Ich kann und mag mich nicht damit abfinden, daß es Deutschland für alle Zeit doppelt geben muß. Der gegenwärtige Zustand ist weniger ein Ergebnis des Zweiten Weltkrieges als vielmehr ein Produkt des Kalten Krieges. Die deutsche Einheit ist Ideologien und Machtinteressen geopfert worden, hier wie dort. Die Gründergeneration in beiden Staaten hat den mühevolleren Weg von Schuldbekenntnis, Reue und Umkehr, von Dialog und Gewaltverzicht gescheut. Dabei mag es politische Unterschiede gegeben haben. In der psychologischen Motivation ihres Separatismus aber sind Adenauer und Ulbricht Brüder.

Zum schmerzlichen Ergebnis des Zweiten Weltkrieges, zum endgültigen Verlust Schlesiens und Pommerns und Ostpreußens kann ich mich vorbehaltlos bekennen; zum schmerzlichen Ergebnis des Kalten Krieges kann ich es nicht. Ich will, daß meine Enkelkinder einmal in einem Deutschland ohne Mauer leben. Politik kann man mit Visionen allein nicht machen. Aber man kann auch keine Politik machen ohne Vision. Mir scheint, bei ihrem Bemühen um die kleinen Schritte haben die Politiker allzusehr auf die Füße geschaut, die eigenen und die der anderen, aber den Blick nach vorn haben sie vergessen. Ich bin kein Politiker, also darf und will ich öffentlich träumen und von meiner Vision sprechen.

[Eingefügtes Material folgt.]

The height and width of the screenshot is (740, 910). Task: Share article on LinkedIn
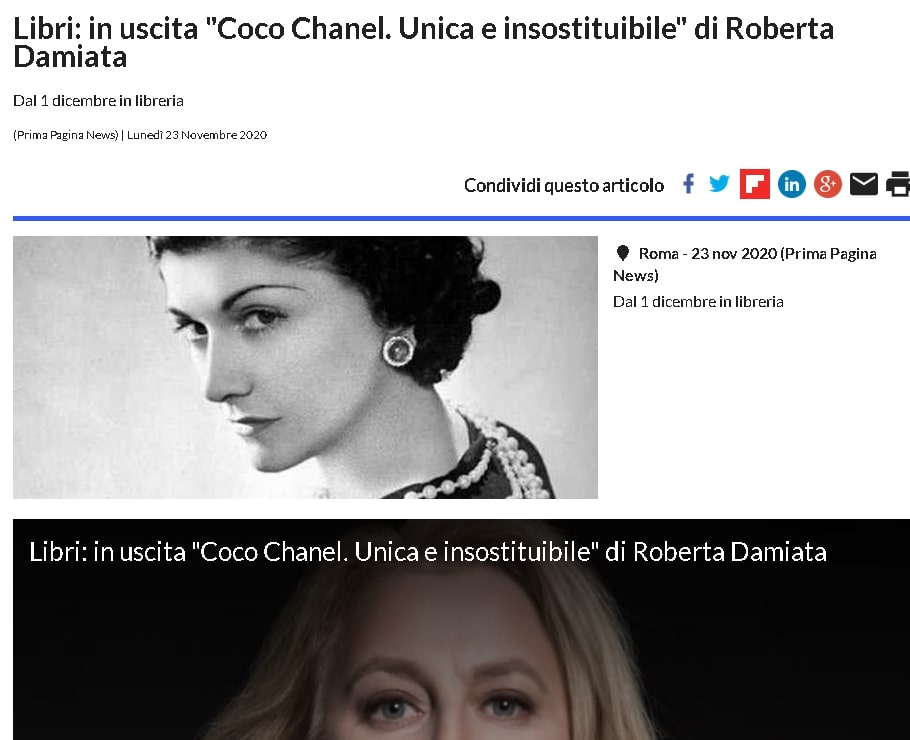pos(792,184)
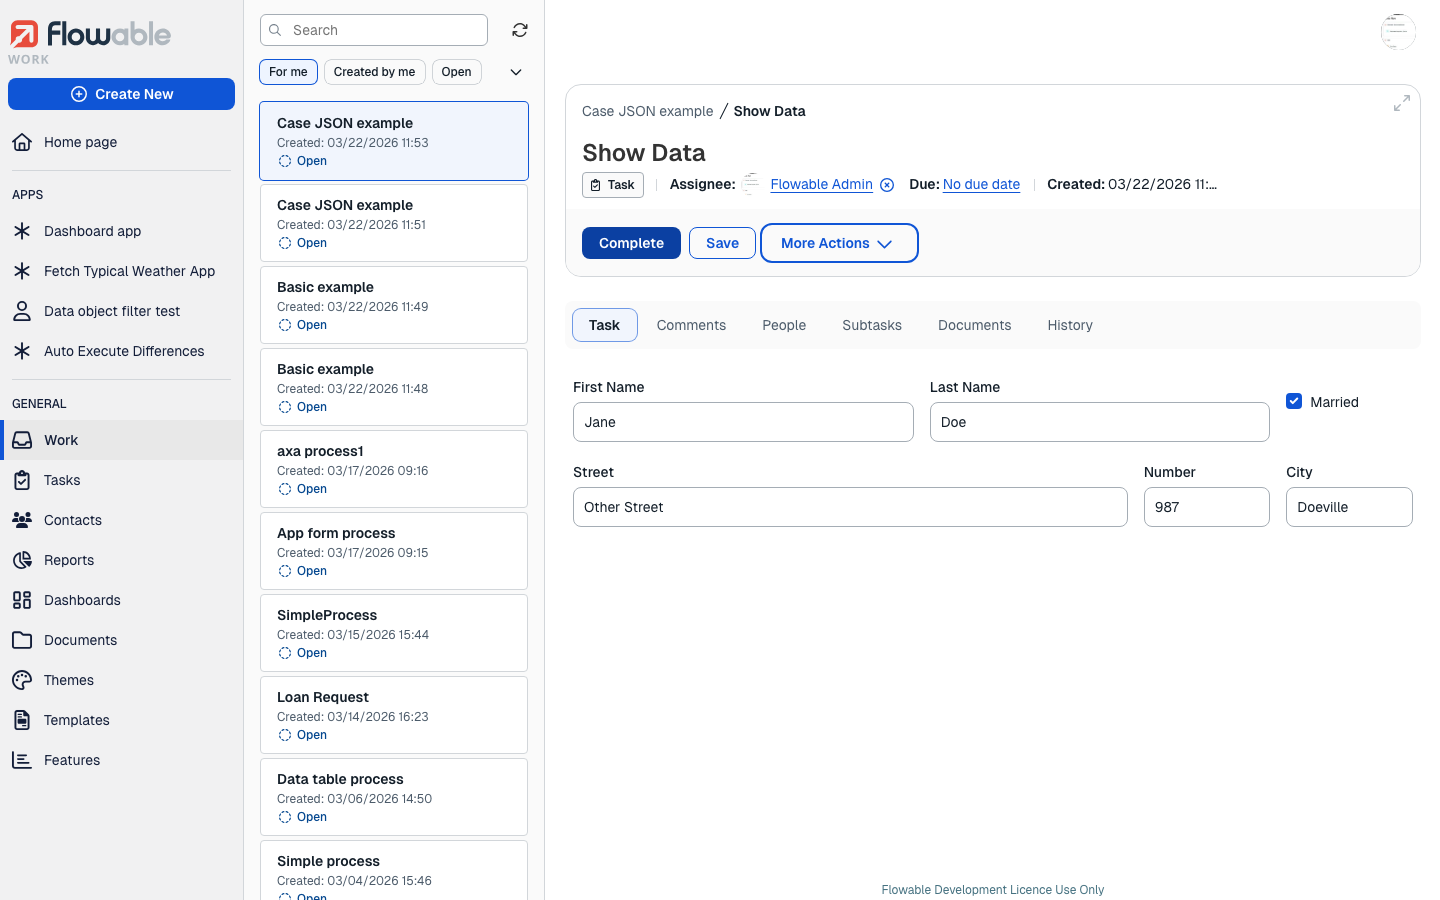Uncheck the Married checkbox
Screen dimensions: 1440x900
tap(1294, 400)
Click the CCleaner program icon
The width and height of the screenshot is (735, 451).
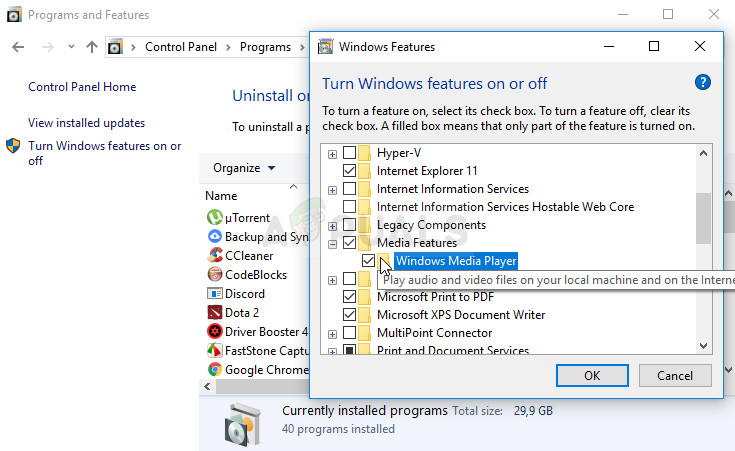tap(214, 255)
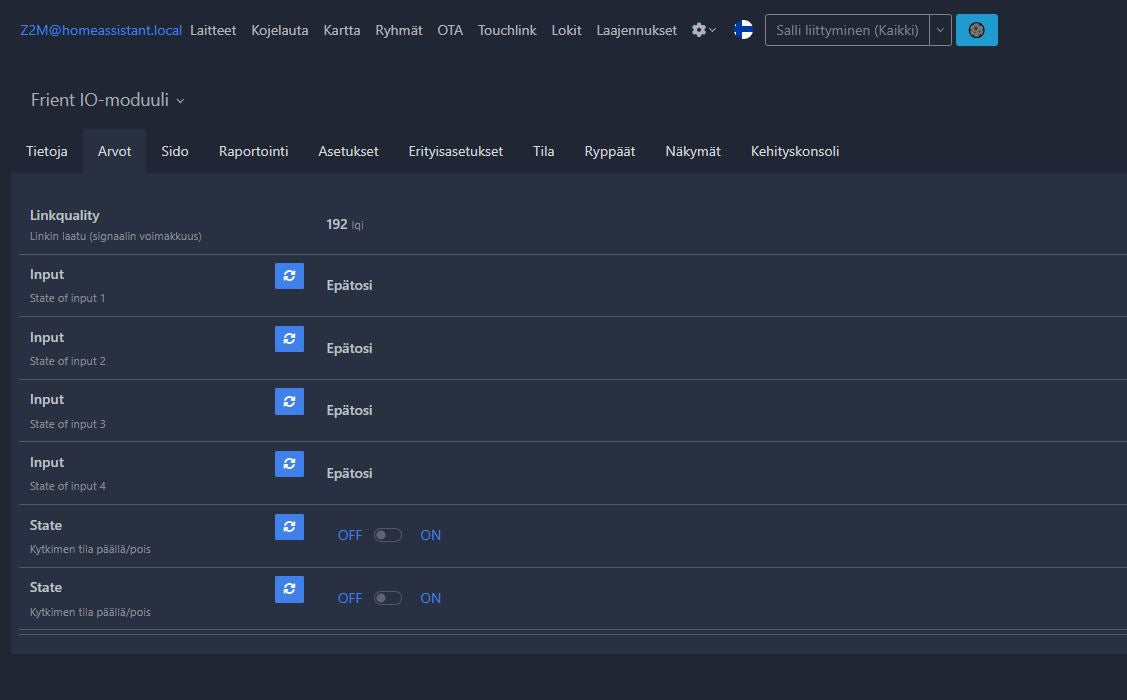Image resolution: width=1127 pixels, height=700 pixels.
Task: Switch to the Raportointi tab
Action: pos(253,151)
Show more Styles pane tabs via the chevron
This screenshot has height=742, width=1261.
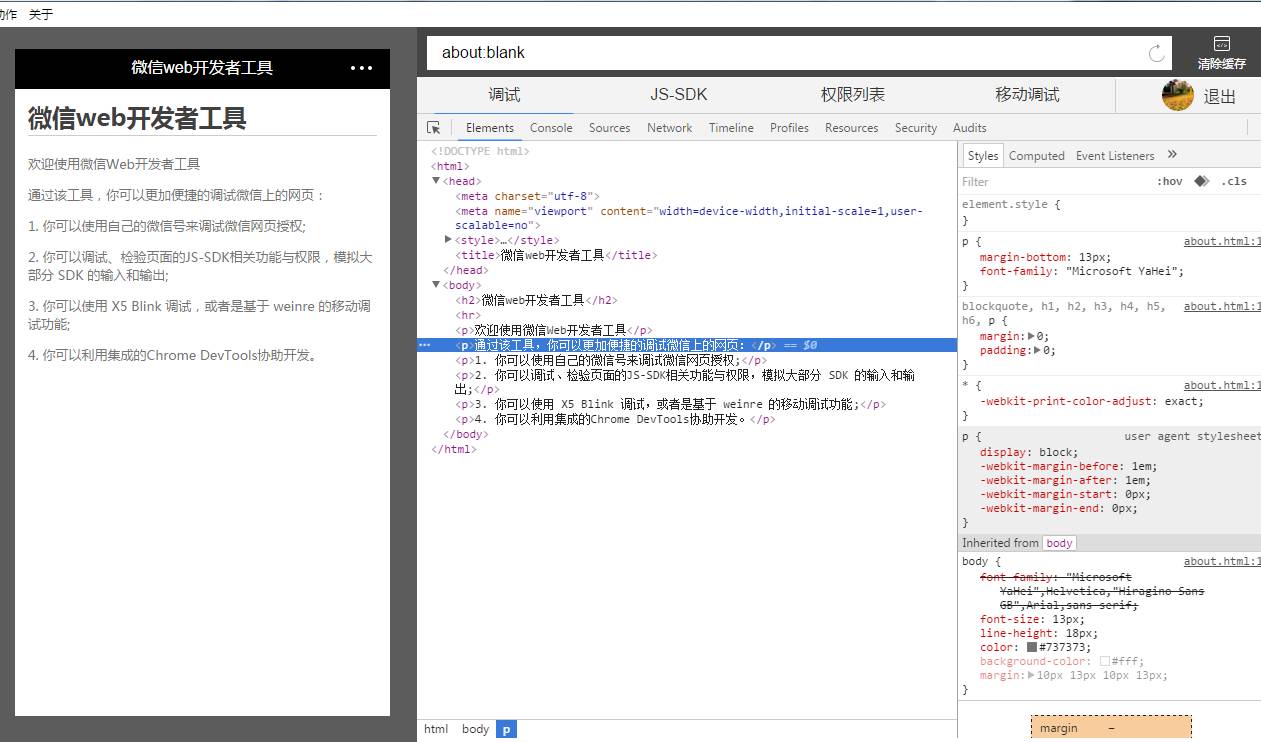(1172, 155)
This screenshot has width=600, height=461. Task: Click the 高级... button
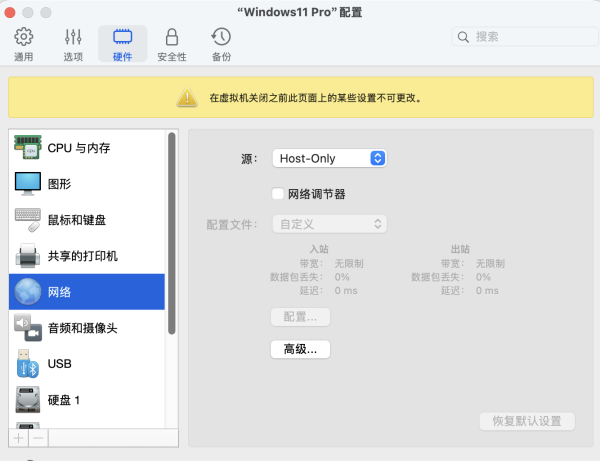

Ich will es verantwortlich tun. Voraussetzung jedes Nachdenkens über und allen Handelns für deutsche Einheit ist meiner Ansicht nach dreierlei:

Erstens: Die Außengrenzen, wo wie sie 1945 gezogen wurden, sind für alle Zeit unantastbar. Des müssen sich unsere Nachbarn sicher sein. Deutsche Einheit ist nicht a priori der höchste Wert; Frieden und nächbarschaftlicher Solidarität gebührt immer und unter allen Umständen Vorrang. Nie und nimmer darf eine Antwort auf die deutsche Frage mit Gewalt gesucht werden.

Zweitens: Ein einheitliches Deutschland muß ein schwaches Deutschland sein, schwach und gerade dadurch fähig zu Solidarität und Nachbarschaftlichkeit. Ich wünsche mir ein entmilitarisiertes Deutschland, ein Deutschland, dessen wirtschaftliche Kraft vor allem den Armen dieser Welt zugute kommt, ein Deutschland, dessen nationales Erbe eingebettet ist in eine multinationale Kultur.

Drittens: Die Bemühungen um deutsche Einheit müssen einhergehen mit Bemühungen um die europäische Einheit. Die sogenannte „Europäische Gemeinschaft“, die in Wahrheit eine westeuropäische ist und halb Europa, auch siebzehn Millionen Deutsche, ausschließt, muß so verändert werden, daß alle Europäer, sofern sie wollen, in ihr eine Heimstatt finden können. Diese längst fällige Umgestaltung muß mit der Öffnung und Hinwendung Europas zu den Kontinenten der Zweidrittelwelt verbunden sein.